_Source data:_
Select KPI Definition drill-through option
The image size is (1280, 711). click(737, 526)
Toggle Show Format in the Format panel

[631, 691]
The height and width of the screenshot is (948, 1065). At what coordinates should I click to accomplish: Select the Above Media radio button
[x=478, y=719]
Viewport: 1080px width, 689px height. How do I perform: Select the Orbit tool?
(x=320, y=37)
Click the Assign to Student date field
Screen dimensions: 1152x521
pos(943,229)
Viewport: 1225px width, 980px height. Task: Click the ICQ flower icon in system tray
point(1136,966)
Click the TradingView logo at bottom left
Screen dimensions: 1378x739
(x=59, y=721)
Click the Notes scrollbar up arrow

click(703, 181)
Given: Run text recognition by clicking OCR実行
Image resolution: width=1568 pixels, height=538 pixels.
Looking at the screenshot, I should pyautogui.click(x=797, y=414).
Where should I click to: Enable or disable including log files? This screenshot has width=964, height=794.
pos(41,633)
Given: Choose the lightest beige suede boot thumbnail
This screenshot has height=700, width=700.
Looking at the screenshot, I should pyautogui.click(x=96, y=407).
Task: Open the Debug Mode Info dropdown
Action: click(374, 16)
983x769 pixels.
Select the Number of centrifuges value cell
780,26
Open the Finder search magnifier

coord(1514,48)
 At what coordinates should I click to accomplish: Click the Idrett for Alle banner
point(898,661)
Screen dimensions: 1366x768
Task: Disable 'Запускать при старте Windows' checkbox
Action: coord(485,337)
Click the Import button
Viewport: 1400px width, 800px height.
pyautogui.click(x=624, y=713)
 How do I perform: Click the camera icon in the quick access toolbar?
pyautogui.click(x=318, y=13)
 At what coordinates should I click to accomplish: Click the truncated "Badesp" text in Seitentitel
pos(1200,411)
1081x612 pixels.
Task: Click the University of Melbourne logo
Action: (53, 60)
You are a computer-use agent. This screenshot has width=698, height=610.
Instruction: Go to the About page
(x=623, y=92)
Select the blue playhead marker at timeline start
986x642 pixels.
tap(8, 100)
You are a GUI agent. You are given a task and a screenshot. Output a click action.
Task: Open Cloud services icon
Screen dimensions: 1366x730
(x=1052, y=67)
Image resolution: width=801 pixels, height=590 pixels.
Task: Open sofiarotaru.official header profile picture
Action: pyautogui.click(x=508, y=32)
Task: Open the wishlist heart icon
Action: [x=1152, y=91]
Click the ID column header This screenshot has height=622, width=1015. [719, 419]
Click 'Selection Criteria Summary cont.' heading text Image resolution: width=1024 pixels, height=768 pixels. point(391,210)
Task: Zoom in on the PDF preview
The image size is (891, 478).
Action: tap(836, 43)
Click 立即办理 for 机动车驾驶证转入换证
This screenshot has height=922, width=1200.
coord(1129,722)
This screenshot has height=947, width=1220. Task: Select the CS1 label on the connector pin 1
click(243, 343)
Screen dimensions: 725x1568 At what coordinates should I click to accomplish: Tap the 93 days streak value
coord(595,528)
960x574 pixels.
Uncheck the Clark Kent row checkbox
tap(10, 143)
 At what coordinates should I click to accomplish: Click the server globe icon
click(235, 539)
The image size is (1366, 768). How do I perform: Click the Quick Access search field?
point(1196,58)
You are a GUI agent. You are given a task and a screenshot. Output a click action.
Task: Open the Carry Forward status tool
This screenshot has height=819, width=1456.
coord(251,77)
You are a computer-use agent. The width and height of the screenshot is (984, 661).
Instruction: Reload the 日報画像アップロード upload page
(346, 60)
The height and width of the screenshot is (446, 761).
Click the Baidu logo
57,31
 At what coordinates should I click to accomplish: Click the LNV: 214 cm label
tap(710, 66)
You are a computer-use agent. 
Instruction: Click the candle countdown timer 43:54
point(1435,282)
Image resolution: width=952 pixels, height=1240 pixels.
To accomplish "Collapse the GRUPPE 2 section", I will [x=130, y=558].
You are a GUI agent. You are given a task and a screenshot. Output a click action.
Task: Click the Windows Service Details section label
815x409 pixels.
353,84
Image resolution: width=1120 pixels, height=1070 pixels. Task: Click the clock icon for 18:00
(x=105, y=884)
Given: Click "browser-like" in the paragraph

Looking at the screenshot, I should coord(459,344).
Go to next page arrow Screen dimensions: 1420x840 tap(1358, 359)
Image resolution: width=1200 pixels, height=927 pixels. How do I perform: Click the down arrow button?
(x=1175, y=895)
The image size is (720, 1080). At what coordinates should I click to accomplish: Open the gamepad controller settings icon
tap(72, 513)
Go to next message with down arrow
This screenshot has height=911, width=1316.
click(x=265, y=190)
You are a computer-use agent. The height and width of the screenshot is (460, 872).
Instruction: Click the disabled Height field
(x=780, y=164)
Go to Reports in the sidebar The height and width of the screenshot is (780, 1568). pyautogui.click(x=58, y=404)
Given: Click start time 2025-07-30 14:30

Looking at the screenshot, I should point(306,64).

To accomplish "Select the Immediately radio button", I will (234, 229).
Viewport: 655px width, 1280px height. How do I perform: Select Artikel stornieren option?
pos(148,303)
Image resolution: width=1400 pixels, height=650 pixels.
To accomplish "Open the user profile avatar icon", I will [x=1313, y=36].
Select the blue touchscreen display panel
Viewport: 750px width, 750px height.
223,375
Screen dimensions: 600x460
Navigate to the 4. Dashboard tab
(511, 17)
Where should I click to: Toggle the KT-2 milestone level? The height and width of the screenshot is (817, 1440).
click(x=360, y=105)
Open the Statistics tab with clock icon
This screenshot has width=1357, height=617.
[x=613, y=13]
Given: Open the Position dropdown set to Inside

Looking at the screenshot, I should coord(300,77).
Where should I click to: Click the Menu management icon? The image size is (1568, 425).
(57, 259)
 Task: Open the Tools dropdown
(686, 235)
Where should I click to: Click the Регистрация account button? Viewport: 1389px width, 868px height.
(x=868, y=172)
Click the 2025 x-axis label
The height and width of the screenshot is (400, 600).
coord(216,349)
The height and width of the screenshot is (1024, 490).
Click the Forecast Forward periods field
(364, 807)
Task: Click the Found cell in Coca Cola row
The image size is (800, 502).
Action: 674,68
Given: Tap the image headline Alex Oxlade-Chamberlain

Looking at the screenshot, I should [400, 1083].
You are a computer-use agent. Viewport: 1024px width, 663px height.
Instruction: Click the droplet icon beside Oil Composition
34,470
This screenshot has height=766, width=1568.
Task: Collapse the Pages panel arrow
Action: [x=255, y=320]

_Task item:_ Transcribe every entry word for word.

_Response to this task:_
Select KPI Definition drill-through option
The image size is (1280, 711). click(737, 526)
Toggle Show Format in the Format panel

[631, 691]
The height and width of the screenshot is (948, 1065). At what coordinates should I click to accomplish: Select the Above Media radio button
[x=478, y=719]
Viewport: 1080px width, 689px height. How do I perform: Select the Orbit tool?
(x=320, y=37)
Click the Assign to Student date field
Screen dimensions: 1152x521
pos(943,229)
Viewport: 1225px width, 980px height. Task: Click the ICQ flower icon in system tray
point(1136,966)
Click the TradingView logo at bottom left
Screen dimensions: 1378x739
(x=59, y=721)
Click the Notes scrollbar up arrow

click(703, 181)
Given: Run text recognition by clicking OCR実行
Image resolution: width=1568 pixels, height=538 pixels.
Looking at the screenshot, I should pyautogui.click(x=797, y=414).
Where should I click to: Enable or disable including log files? This screenshot has width=964, height=794.
pos(41,633)
Given: Choose the lightest beige suede boot thumbnail
This screenshot has height=700, width=700.
Looking at the screenshot, I should pyautogui.click(x=96, y=407).
Task: Open the Debug Mode Info dropdown
Action: click(374, 16)
983x769 pixels.
Select the Number of centrifuges value cell
780,26
Open the Finder search magnifier

coord(1514,48)
 At what coordinates should I click to accomplish: Click the Idrett for Alle banner
point(898,661)
Screen dimensions: 1366x768
Task: Disable 'Запускать при старте Windows' checkbox
Action: coord(485,337)
Click the Import button
Viewport: 1400px width, 800px height.
pyautogui.click(x=624, y=713)
 How do I perform: Click the camera icon in the quick access toolbar?
pyautogui.click(x=318, y=13)
 At what coordinates should I click to accomplish: Click the truncated "Badesp" text in Seitentitel
pos(1200,411)
1081x612 pixels.
Task: Click the University of Melbourne logo
Action: (53, 60)
You are a computer-use agent. This screenshot has width=698, height=610.
Instruction: Go to the About page
(x=623, y=92)
Select the blue playhead marker at timeline start
986x642 pixels.
tap(8, 100)
You are a GUI agent. You are given a task and a screenshot. Output a click action.
Task: Open Cloud services icon
Screen dimensions: 1366x730
(x=1052, y=67)
Image resolution: width=801 pixels, height=590 pixels.
Task: Open sofiarotaru.official header profile picture
Action: pyautogui.click(x=508, y=32)
Task: Open the wishlist heart icon
Action: [x=1152, y=91]
Click the ID column header This screenshot has height=622, width=1015. [719, 419]
Click 'Selection Criteria Summary cont.' heading text Image resolution: width=1024 pixels, height=768 pixels. point(391,210)
Task: Zoom in on the PDF preview
The image size is (891, 478).
Action: tap(836, 43)
Click 立即办理 for 机动车驾驶证转入换证
This screenshot has height=922, width=1200.
coord(1129,722)
This screenshot has height=947, width=1220. Task: Select the CS1 label on the connector pin 1
click(243, 343)
Screen dimensions: 725x1568 At what coordinates should I click to accomplish: Tap the 93 days streak value
coord(595,528)
960x574 pixels.
Uncheck the Clark Kent row checkbox
tap(10, 143)
 At what coordinates should I click to accomplish: Click the server globe icon
click(235, 539)
The image size is (1366, 768). How do I perform: Click the Quick Access search field?
point(1196,58)
You are a GUI agent. You are given a task and a screenshot. Output a click action.
Task: Open the Carry Forward status tool
This screenshot has height=819, width=1456.
coord(251,77)
You are a computer-use agent. The width and height of the screenshot is (984, 661).
Instruction: Reload the 日報画像アップロード upload page
(346, 60)
The height and width of the screenshot is (446, 761).
Click the Baidu logo
57,31
 At what coordinates should I click to accomplish: Click the LNV: 214 cm label
tap(710, 66)
You are a computer-use agent. 
Instruction: Click the candle countdown timer 43:54
point(1435,282)
Image resolution: width=952 pixels, height=1240 pixels.
To accomplish "Collapse the GRUPPE 2 section", I will [x=130, y=558].
You are a GUI agent. You are given a task and a screenshot. Output a click action.
Task: Click the Windows Service Details section label
815x409 pixels.
353,84
Image resolution: width=1120 pixels, height=1070 pixels. Task: Click the clock icon for 18:00
(x=105, y=884)
Given: Click "browser-like" in the paragraph

Looking at the screenshot, I should coord(459,344).
Go to next page arrow Screen dimensions: 1420x840 tap(1358, 359)
Image resolution: width=1200 pixels, height=927 pixels. How do I perform: Click the down arrow button?
(x=1175, y=895)
The image size is (720, 1080). At what coordinates should I click to accomplish: Open the gamepad controller settings icon
tap(72, 513)
Go to next message with down arrow
This screenshot has height=911, width=1316.
click(x=265, y=190)
You are a computer-use agent. The height and width of the screenshot is (460, 872).
Instruction: Click the disabled Height field
(x=780, y=164)
Go to Reports in the sidebar The height and width of the screenshot is (780, 1568). pyautogui.click(x=58, y=404)
Given: Click start time 2025-07-30 14:30

Looking at the screenshot, I should point(306,64).

To accomplish "Select the Immediately radio button", I will (234, 229).
Viewport: 655px width, 1280px height. How do I perform: Select Artikel stornieren option?
pos(148,303)
Image resolution: width=1400 pixels, height=650 pixels.
To accomplish "Open the user profile avatar icon", I will [x=1313, y=36].
Select the blue touchscreen display panel
Viewport: 750px width, 750px height.
223,375
Screen dimensions: 600x460
Navigate to the 4. Dashboard tab
(511, 17)
Where should I click to: Toggle the KT-2 milestone level? The height and width of the screenshot is (817, 1440).
click(x=360, y=105)
Open the Statistics tab with clock icon
This screenshot has width=1357, height=617.
[x=613, y=13]
Given: Open the Position dropdown set to Inside

Looking at the screenshot, I should coord(300,77).
Where should I click to: Click the Menu management icon? The image size is (1568, 425).
(57, 259)
 Task: Open the Tools dropdown
(686, 235)
Where should I click to: Click the Регистрация account button? Viewport: 1389px width, 868px height.
(x=868, y=172)
Click the 2025 x-axis label
The height and width of the screenshot is (400, 600).
coord(216,349)
The height and width of the screenshot is (1024, 490).
Click the Forecast Forward periods field
(364, 807)
Task: Click the Found cell in Coca Cola row
The image size is (800, 502).
Action: 674,68
Given: Tap the image headline Alex Oxlade-Chamberlain

Looking at the screenshot, I should [400, 1083].
You are a computer-use agent. Viewport: 1024px width, 663px height.
Instruction: Click the droplet icon beside Oil Composition
34,470
This screenshot has height=766, width=1568.
Task: Collapse the Pages panel arrow
Action: [x=255, y=320]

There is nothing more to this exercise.